Il y a 3 ans, Pascal Thomas redécouvre le charme de ces récits faits de suspense, de snobisme, d’humour et d’évanescentes critiques sociales dans sa première adaptation pour le cinéma d’un roman de cette auteure qui se félicitait d’avoir épousé un archéologue parce que « plus je vieillis plus il me trouve belle ».
C’était « Mon petit doigt m’a dit » suivi en 2007 d’une « Heure zéro », deux petits précis de mécanique policière actionnée par des comédiens impeccables.
C’est maintenant au tour d’un autre Pascal (Bonitzer), à la fois réalisateur et scénariste, du cinéma français de se pencher sur le mystère des « whodunit » christiens
Il le fera en félon distingué puisque, tout en s’inspirant du « The hollow » (*) écrit en 1946, il donne à son film le titre d’une autre intrigue, celle tout aussi retorse, du « Grand alibi » d’Alfred Hitchcock (titre original : "Stage fright" avec Marlene Dietrich et Jane Wyman)

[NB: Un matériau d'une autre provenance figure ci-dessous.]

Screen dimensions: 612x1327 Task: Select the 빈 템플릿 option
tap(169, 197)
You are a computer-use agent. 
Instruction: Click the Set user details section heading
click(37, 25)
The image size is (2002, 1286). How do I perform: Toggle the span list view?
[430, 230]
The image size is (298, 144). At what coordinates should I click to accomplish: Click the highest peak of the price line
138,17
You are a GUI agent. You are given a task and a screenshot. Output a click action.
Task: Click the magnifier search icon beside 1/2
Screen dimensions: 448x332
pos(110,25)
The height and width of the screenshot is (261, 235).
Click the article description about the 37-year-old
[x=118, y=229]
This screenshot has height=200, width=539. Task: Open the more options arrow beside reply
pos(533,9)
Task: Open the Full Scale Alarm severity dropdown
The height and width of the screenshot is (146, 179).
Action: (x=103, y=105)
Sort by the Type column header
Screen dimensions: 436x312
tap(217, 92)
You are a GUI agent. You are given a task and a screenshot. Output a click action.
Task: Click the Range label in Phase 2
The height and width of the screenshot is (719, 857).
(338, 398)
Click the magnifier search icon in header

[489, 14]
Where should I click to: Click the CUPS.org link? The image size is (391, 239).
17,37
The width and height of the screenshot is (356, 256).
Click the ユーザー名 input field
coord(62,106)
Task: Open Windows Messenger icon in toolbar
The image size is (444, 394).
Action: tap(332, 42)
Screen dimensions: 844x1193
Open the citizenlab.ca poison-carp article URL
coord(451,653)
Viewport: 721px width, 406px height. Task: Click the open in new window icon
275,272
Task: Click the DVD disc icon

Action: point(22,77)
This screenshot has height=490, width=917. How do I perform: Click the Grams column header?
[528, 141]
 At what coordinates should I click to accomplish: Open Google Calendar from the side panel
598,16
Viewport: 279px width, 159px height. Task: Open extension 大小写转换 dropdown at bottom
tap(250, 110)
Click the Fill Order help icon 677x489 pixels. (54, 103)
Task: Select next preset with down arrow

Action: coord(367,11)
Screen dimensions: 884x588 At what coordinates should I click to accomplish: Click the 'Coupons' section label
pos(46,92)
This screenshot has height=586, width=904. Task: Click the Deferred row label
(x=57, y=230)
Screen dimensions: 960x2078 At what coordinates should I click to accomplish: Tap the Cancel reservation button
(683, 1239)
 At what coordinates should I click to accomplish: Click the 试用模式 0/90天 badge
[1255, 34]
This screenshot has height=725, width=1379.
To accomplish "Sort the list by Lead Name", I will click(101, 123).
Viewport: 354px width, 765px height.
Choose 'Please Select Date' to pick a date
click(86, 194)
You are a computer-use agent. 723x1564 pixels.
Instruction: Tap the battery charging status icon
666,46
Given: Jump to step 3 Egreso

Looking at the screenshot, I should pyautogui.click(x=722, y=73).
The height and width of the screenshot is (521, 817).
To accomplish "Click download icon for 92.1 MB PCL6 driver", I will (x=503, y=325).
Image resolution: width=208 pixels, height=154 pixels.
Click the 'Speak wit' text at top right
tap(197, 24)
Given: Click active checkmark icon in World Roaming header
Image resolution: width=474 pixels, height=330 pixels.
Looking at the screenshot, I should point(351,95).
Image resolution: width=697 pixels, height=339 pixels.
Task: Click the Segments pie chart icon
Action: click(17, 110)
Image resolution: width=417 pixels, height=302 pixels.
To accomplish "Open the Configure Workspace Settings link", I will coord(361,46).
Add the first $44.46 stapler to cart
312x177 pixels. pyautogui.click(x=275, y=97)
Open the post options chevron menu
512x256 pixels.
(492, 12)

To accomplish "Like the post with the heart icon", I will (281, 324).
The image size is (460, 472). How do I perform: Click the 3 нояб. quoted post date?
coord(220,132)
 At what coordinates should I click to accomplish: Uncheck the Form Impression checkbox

Pierre Collier est mort. Assassiné chez le sénateur Henri Pages au cours d’un week-end de détente (!). Sa femme est la coupable désignée puisqu’elle a été trouvée, à côté du corps de la victime, un revolver à la main. Mais très vite les choses se compliquent.
En raison de la personnalité du défunt, à la fois révélateur des inconscients - il est psychiatre – et bourreau des cœurs.
Beaucoup de choses sont luxueuses dans « Le grand alibi » - les modes de vie, les comptes en banque, les maisons - et contrastent pesamment avec les médiocrités, peurs et mesquineries de ceux qui portent la trame policière bien au-delà d’un simple cluedo.
Manigances et faux semblants des personnages - dans ce registre le bons sens teinté de malveillance d’une Miou-Miou donne des envies de ronronner d’aise et de malice - n’échappent pas à une caméra détectrice des lézardes d’une bourgeoisie en bout de crédibilité et au regard plus barbare qu’il n’y paraît d’un cinéaste qui, sous sa patte de velours, cache une griffe qui sait être acérée.
Qu’est-ce qui manque à cet alibi pour être grand ? Un resserrement de rythme ? Une jubilation qui enlève aux dialogues leur côté théâtral ? Une souplesse dans le jeu de certains pions - Caterina Murino, Jacques Demy, Anne Consigny ?
En tout cas une fin sans un granguignolesque - inspiré du « Judex » de Franju - qui ôte à l’entreprise une partie de sa cynique morale. (m.c.a)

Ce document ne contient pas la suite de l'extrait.